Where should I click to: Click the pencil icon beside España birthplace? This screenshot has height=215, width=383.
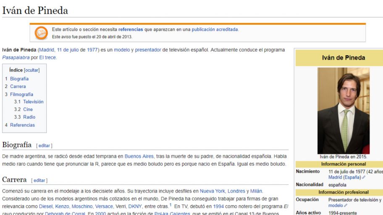coord(364,177)
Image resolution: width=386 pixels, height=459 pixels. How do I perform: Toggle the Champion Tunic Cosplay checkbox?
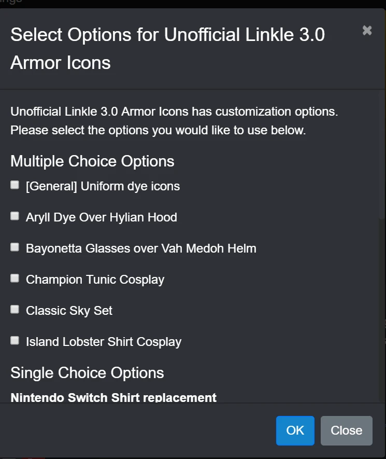pos(15,279)
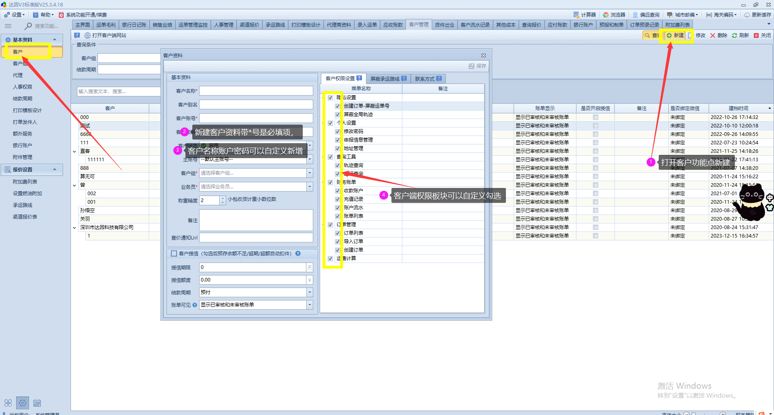Click the red 删除 delete icon
The image size is (774, 415).
pos(713,35)
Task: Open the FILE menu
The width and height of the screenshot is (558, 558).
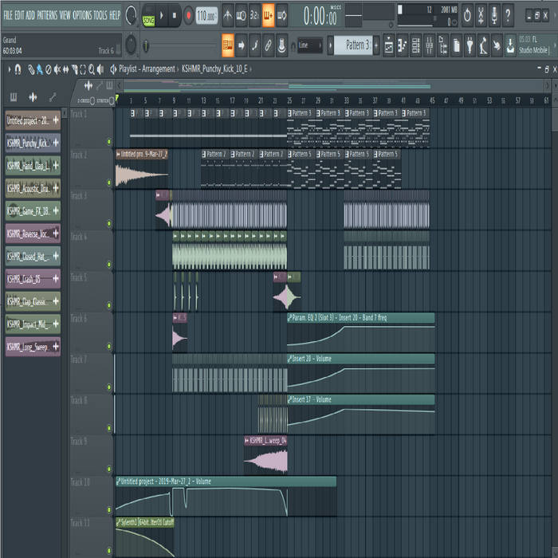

AIM OF THE EXERCISE — Every line from the line containing "Task: Open the FILE menu" through the last line above is to be printed exactly. Pictures are not copied.

TASK OUTPUT —
Task: Open the FILE menu
The width and height of the screenshot is (558, 558).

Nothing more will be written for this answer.